-- START OF Excerpted passage --

The word to define the American attitude could be ’insulting’. The only time they have addressed us was by means of a letter sent by the embassy wherein they labeled José a “hero of democracy”, it was the type of letter that they send to marines killed in combat, something, I repeat, which we found insulting and which makes you nauseous due to its cynicism and lack of morality. From then on there has been no direct contact, they have never contacted us to give us any type of explanations about what occurred and the only ‘report’ which they have presented has been at the request of the Ukrainian government (a Ukrainian reporter was killed along with my brother) and we have received it after pressuring the Ukrainian government. This pseudo report concludes with a series of lies (they have changed their version four times) with the only intention being to exonerate their soldiers, even calling the attack on the Hotel Palestine “ an act of self defense”.
What was Aznar’s government’s attitude to the case of José’s death? Has there been any change now since the PSOE came to power?
Aznar’s government acted at all times as a crony of the US government, complying with and accepting the different justifications which Bush’s government fabricated. The abandonment and lack of support of the Spanish government towards my family is a shameful episode of the complete relinquishing of national sovereignty and institutional solidarity towards a compatriot who was murdered in the most brutal way. But we are not only talking about neglect of duties, Aznar’s own attitude was arrogant, scornful and lacked a sense of humanity towards my family and the memory of my brother. José’s had become an uncomfortable death which reflected the whole horror of this war, and having been labeled as enemies, we were treated as such.
The arrival of the PSOE government has brought with it a change in attitude, we have had various meetings with the Minister of Foreign Affairs and with the Vice President and we have presented our demands to them on a State level, which is no more than the Ukrainian government did at the death of their compatriot (denouncing the attack, request for diplomatic explanations, state recognition and awarding of a medal for the work done with the economic compensation that comes with it). We can say that today we are half way, the Gold Medal for Work Merit and compensation have been awarded, but we are still waiting for the presentation of the medal, a ceremony during which we expect there to be an state condemnation and a public petition for explanations on a diplomatic level from government to government.

-- END OF Excerpted passage --

### Short task 1
According to the interview excerpt, what steps did the Ukrainian government take at the death of its compatriot? List each one.
### Short task 2
In the interview excerpt, how many times have the Americans changed their version?
### Short task 3
Return the interview excerpt's wording from "The arrival of" to "government to government.", copied exactly.
The lines that come next have nothing to do with the interview excerpt.

-- START OF Material supplied --

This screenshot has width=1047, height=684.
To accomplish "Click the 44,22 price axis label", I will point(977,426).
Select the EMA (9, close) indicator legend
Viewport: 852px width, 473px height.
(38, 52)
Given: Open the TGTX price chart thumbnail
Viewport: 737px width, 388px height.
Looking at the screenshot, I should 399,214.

-- END OF Material supplied --
-- START OF Material supplied --

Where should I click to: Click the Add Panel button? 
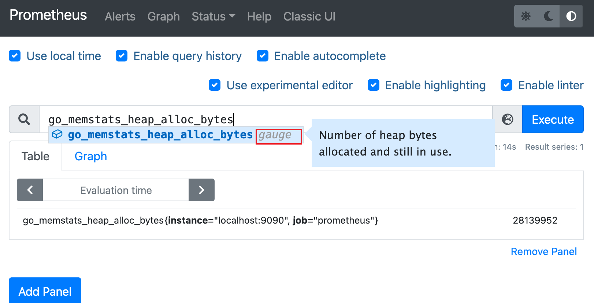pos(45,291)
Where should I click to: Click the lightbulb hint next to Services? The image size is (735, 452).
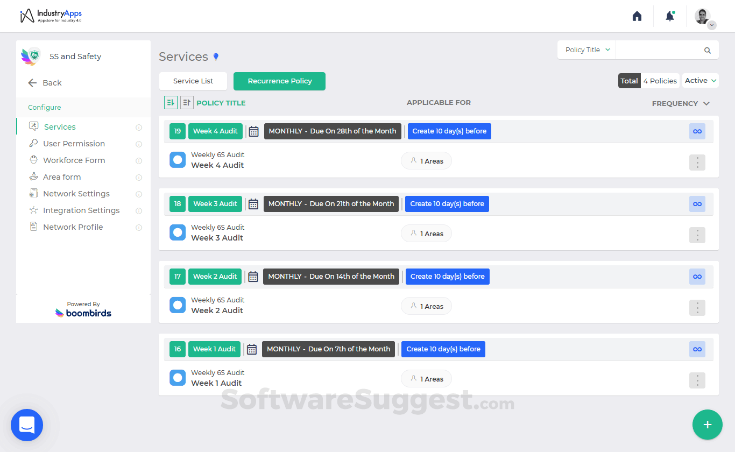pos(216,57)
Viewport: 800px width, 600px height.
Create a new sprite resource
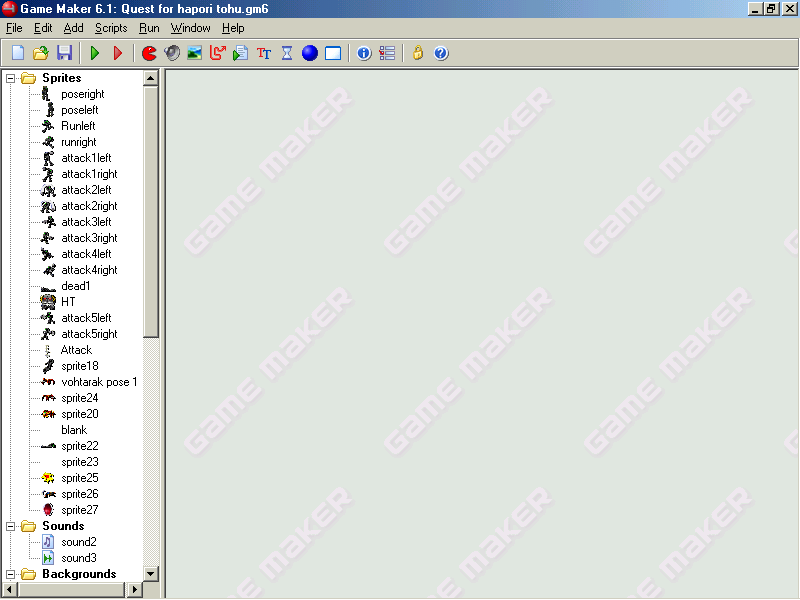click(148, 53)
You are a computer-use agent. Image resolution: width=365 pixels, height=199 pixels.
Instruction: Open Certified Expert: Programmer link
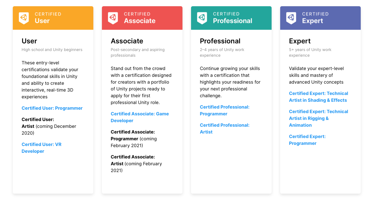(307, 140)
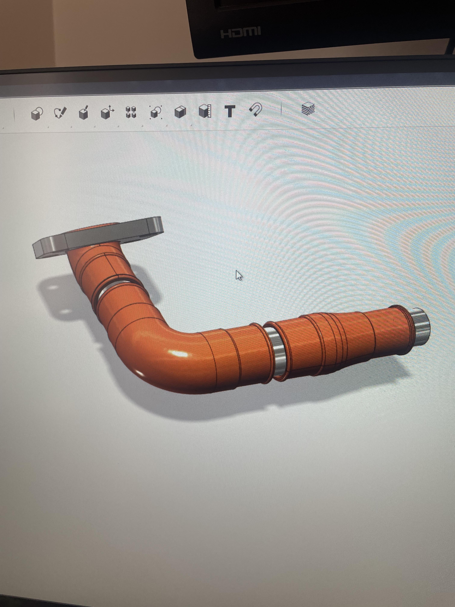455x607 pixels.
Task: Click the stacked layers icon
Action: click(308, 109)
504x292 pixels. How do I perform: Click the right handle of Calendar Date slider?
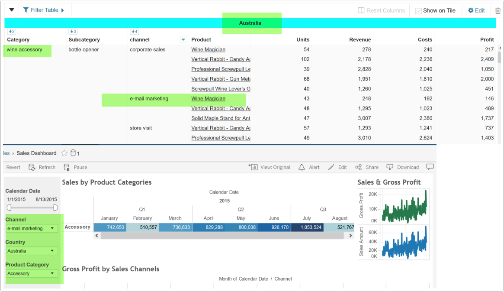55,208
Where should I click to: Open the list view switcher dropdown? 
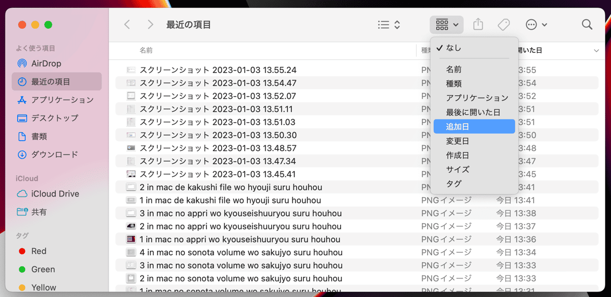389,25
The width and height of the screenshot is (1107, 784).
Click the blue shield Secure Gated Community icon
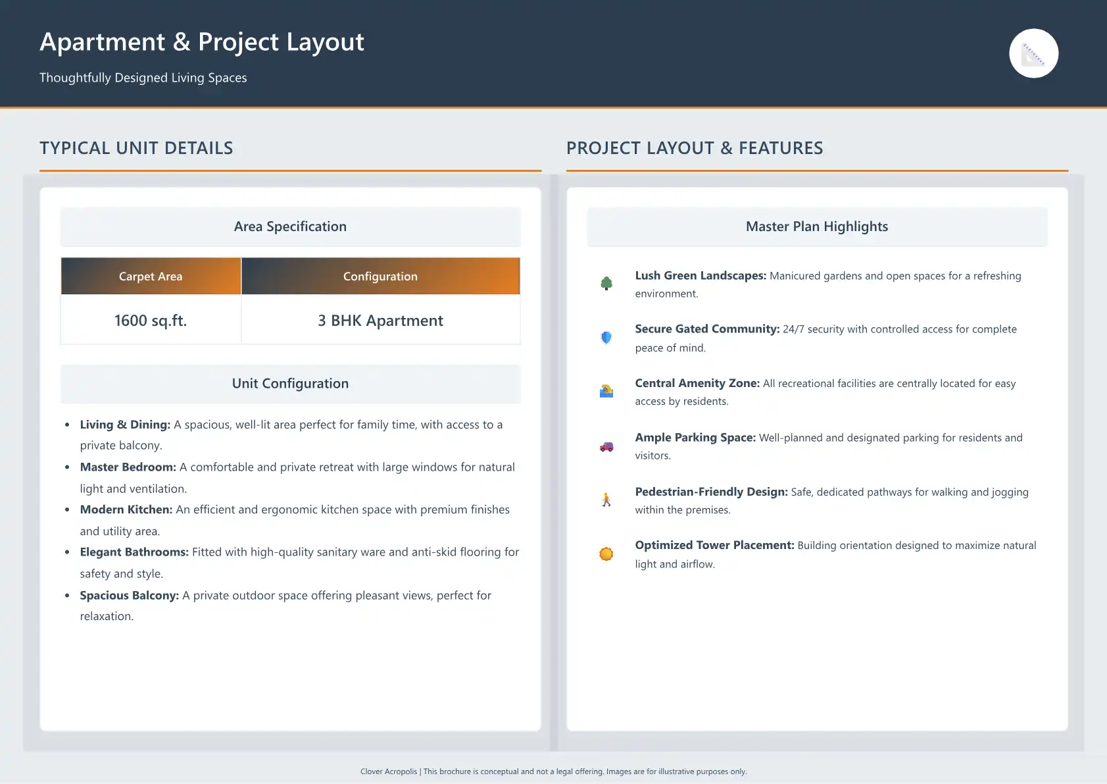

-- END OF Material supplied --
-- START OF Material supplied --

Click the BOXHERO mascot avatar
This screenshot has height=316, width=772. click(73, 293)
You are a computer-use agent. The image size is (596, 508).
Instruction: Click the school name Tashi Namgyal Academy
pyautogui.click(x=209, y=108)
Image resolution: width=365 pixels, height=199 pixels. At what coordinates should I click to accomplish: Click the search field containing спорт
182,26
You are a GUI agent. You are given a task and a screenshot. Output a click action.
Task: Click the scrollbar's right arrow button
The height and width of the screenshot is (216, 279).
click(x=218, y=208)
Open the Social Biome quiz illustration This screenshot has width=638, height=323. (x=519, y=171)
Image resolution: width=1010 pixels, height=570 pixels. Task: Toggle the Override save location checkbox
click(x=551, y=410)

-- END OF Material supplied --

### Correct answer 1
- Denouncing the attack
- Requesting diplomatic explanations
- State recognition
- Awarding a medal for the work done, with the economic compensation that comes with it

### Correct answer 2
Four times.

### Correct answer 3
The arrival of the PSOE government has brought with it a change in attitude, we have had various meetings with the Minister of Foreign Affairs and with the Vice President and we have presented our demands to them on a State level, which is no more than the Ukrainian government did at the death of their compatriot (denouncing the attack, request for diplomatic explanations, state recognition and awarding of a medal for the work done with the economic compensation that comes with it). We can say that today we are half way, the Gold Medal for Work Merit and compensation have been awarded, but we are still waiting for the presentation of the medal, a ceremony during which we expect there to be an state condemnation and a public petition for explanations on a diplomatic level from government to government.